Ce lundi 17 août 2009 est on ne peut plus noir pour les habitants de la bourgade de Foulpointe située à mi-chemin entre Toamasina et Fénérive Est sur le route nationale 5. Le feu éclate vers 11heures à partir d’un véhicule dans lequel des vacanciers ont imprudemment utilisé une cuisinière dans leur véhicule sans que celui-ci ne soit préparé à cet effet.
Le vent aidant, le feu s’est très vite répandu aux véhicules parqués à côté puis s’est étendu aux habitations en bois des alentours. La force du vent était telle que le feu n’a pu être maîtrisé. De plus la mairie de Foulpointe ne disposait d’aucun moyen pour le contrecarrer : pas de pompier, pas d’ambulance.
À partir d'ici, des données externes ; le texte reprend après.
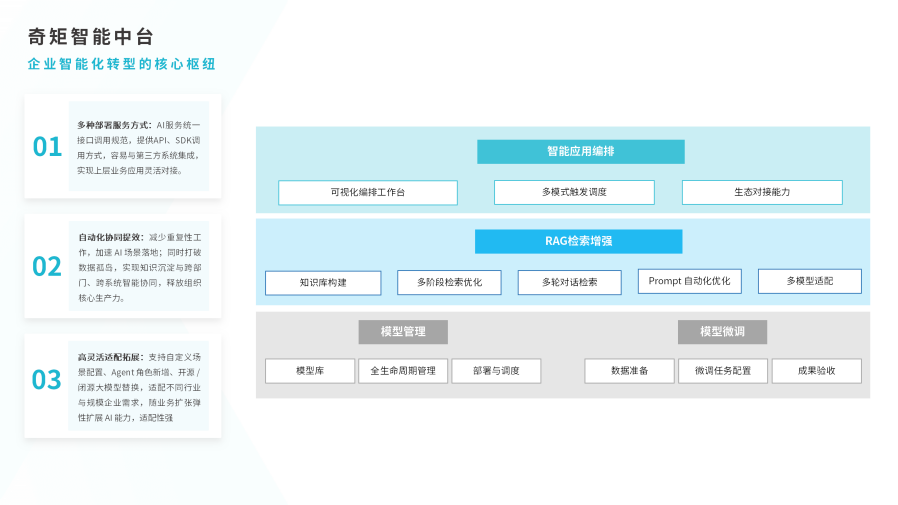
Task: Click the 01 number on first card
Action: click(x=47, y=147)
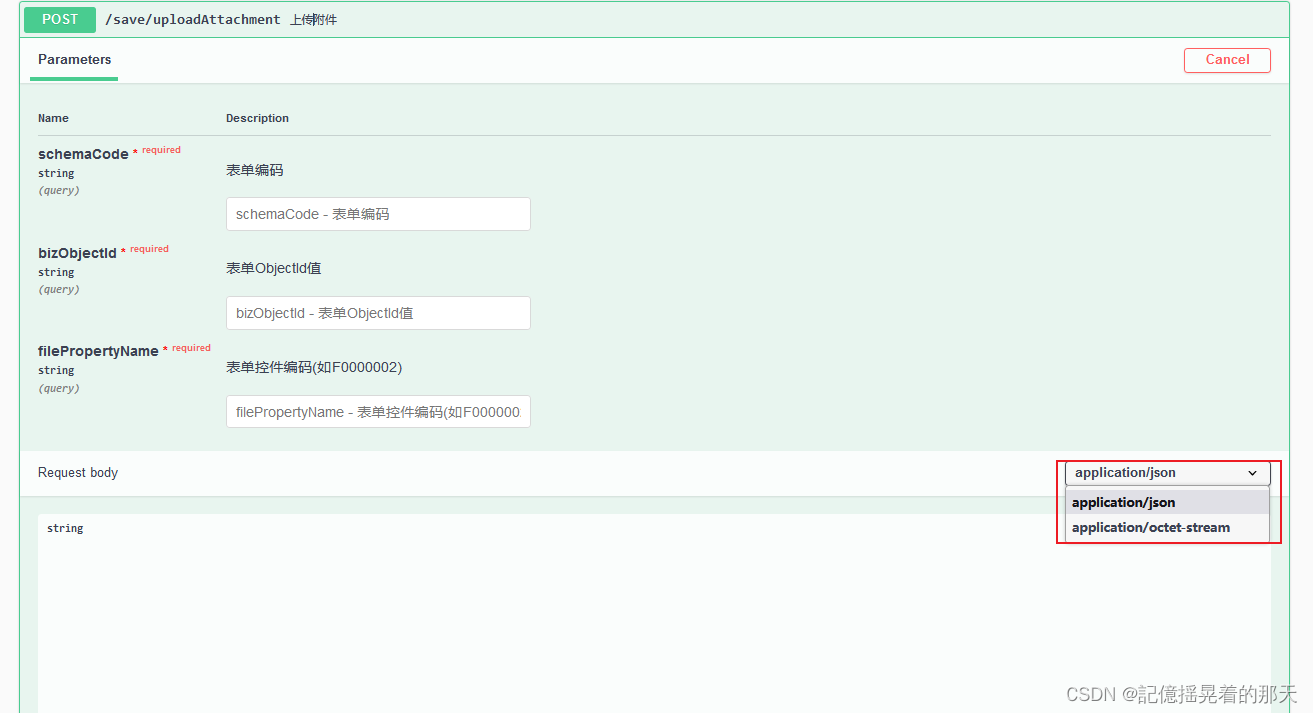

Le feu a sévi pendant plusieurs heures, près de sept heures selon certaines informations car il a fallu attendre l’arrivée des secours en provenance de Toamasina qui a mobilisé tous les moyens – les pompiers du Port Autonome de Toamasina, les pompiers de la Commune urbaine, voire ceux de l’aéroport d’Ambalamanasy. Bilan : un mort, huit (8) blessés graves dont deux (2) dans un état critique à l’Hôpital Be de Toamasina, 500 maisons d’habitation et de commerce réduites en cendre et six (6) véhicules calcinés.
Devant ce sinistre, le gouvernement de la Haute Autorité de Transition (HAT) s’est d’urgence réuni en conseil pour mettre sur pied un Conseil de crise dirigé par le président de la HAT, Andry Rajoelina. Le ministre de l’Intérieur, Masimana Manantsoa, patron du Bureau national de gestion des catastrophes (BNGRC), annonce une aide d’urgence composée de produits de première nécessité (PPN) et de matériaux de construction, qui devrait parvenir dans les plus brefs délais sur site. Il a en outre lancé un appel à la solidarité en faveur des victimes de la catastrophe de ce lundi noir de Foulpointe.
Quand on sait que Foulpointe est une destination touristique, beaucoup ont cru que la destination sera fermée pendant les vacances d’août et septembre ; ce qui n’est pas le cas si l’on en croit le maire de la ville de Foulpointe qui a appelé ce lundi soir sur la radio RDB, les touristes à venir car apparemment les infrastructures d’accueil ont été épargnées par le feu.